Natural Abiotic Formation of Trihalomethanes in Soil: Results from Laboratory Studies and Field Samples

Abstract

Trihalomethanes (THM), especially trichloromethane, play an important role in photochemical processes of the lower atmosphere, but the current knowledge of the known sources and sinks of trichloromethane is still incomplete. The trichloromethane flux through the environment is estimated at approximately 660 kt year(-1) and 90% of the emissions are of natural origin. Next to offshore seawater contributing approximately 360 kt year(-1) unknown soil processes are the most prominent source (approximately 220 kt year(-1)). This paper describes a new abiotic source of trichloromethane from the terrestrial environment induced by the oxidation of organic matter by iron(III) and hydrogen peroxide in the presence of chloride. Different organic-rich soils and a series of organic substances regarded as monomeric constituents of humus were investigated for their release of trichloromethene. The influence of iron(III), hydrogen peroxide, halide, and pH on its formation was assayed. The optimal reaction turn over for the representative compound catechol was 58.4 ng of CHCl3 from 1.8 mg of carbon applying chloride and 1.55 microg of CHBr3 from 1.8 mg of carbon applying bromide; resorcin and hydroquinone displayed similar numbers. Results presented in this paper pinpoint 1,2,4,5-tetrahydroxybenzene as playing a key role as intermediate in the formation pathway of the trihalomethanes.

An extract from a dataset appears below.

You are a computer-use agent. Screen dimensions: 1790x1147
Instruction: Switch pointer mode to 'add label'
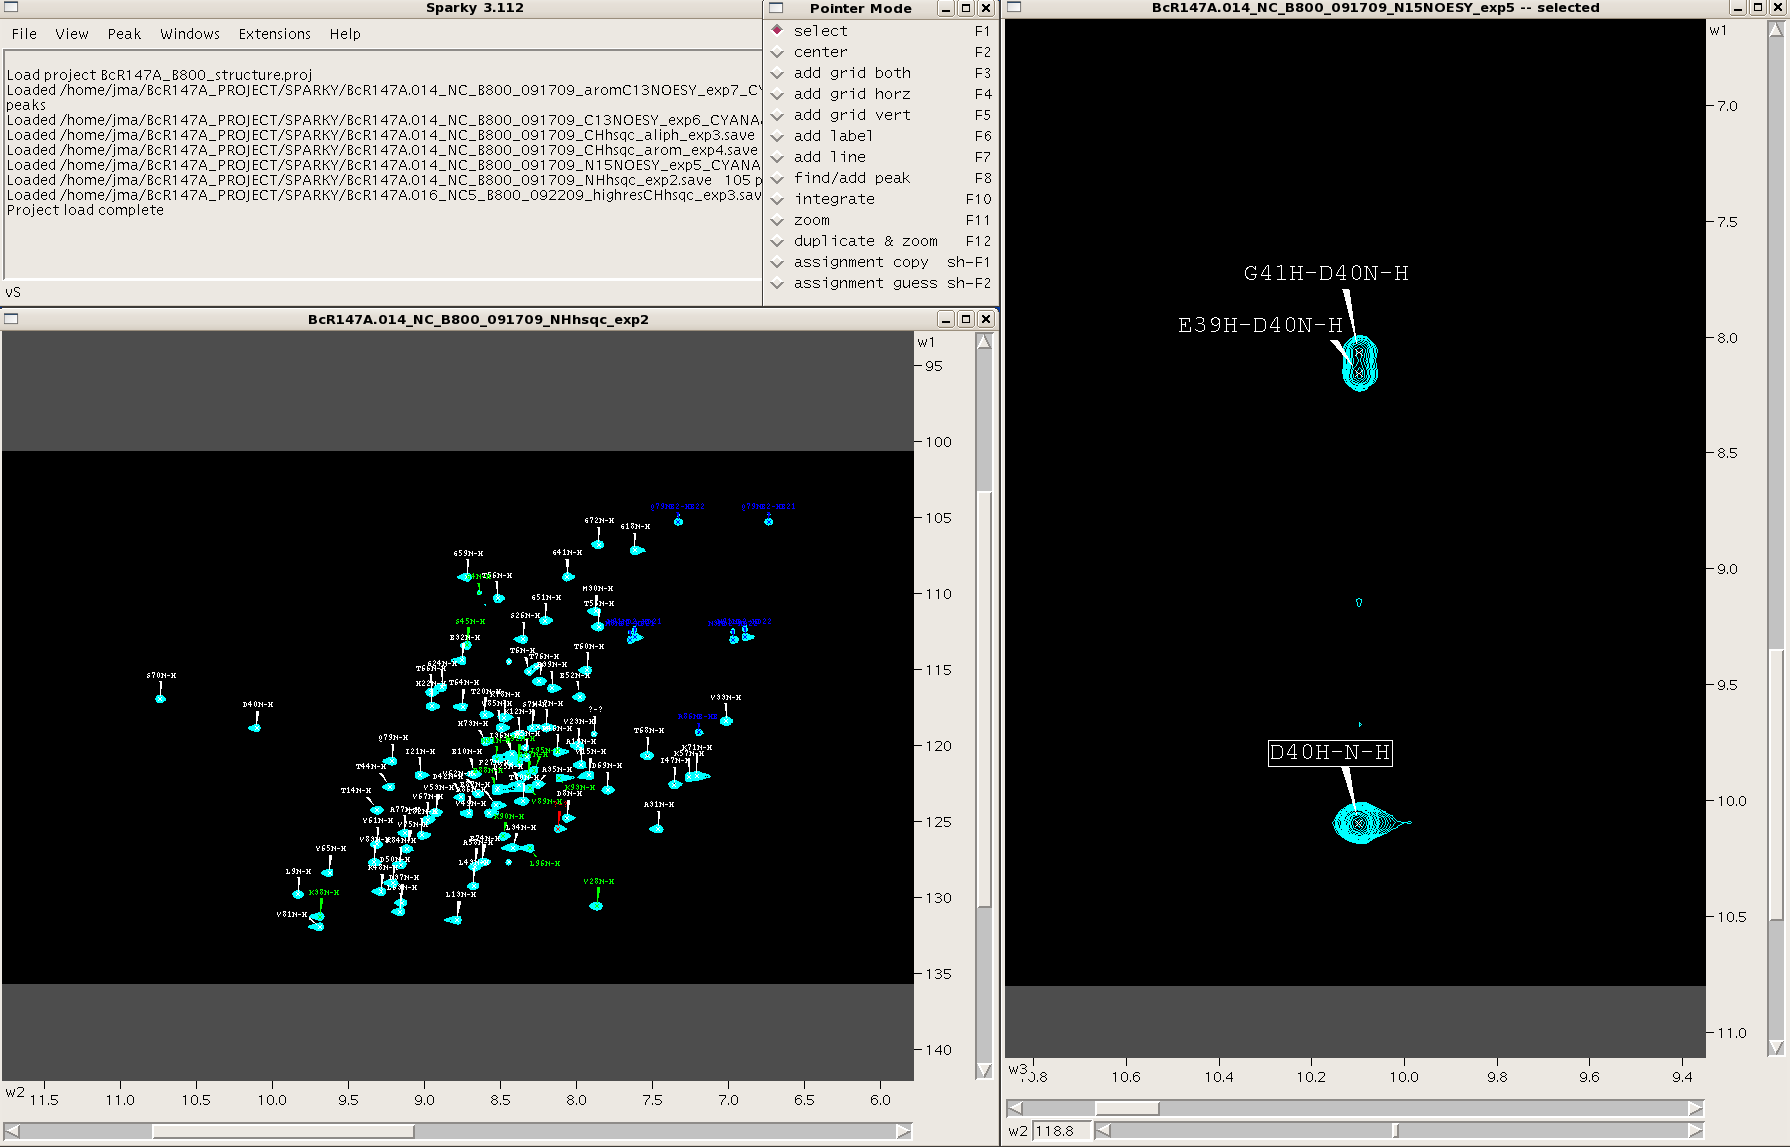pyautogui.click(x=777, y=136)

The highest THM yields were obtained when applying the oxidized form of 1,2,4,5-tetrahydroxybenzene as THM precursor. These findings are consistent with the well-known degradation pathway starting from resorcin-like dihydroxylated compounds proceeding via further hydroxylation and after halogenation finally ending up in trihalomethanes. In conclusion, Fenton-like reaction conditions (iron(III) and hydrogen peroxide), elevated halide content and an extended reaction time can be seen as the most important parameters required for an optimal THM formation.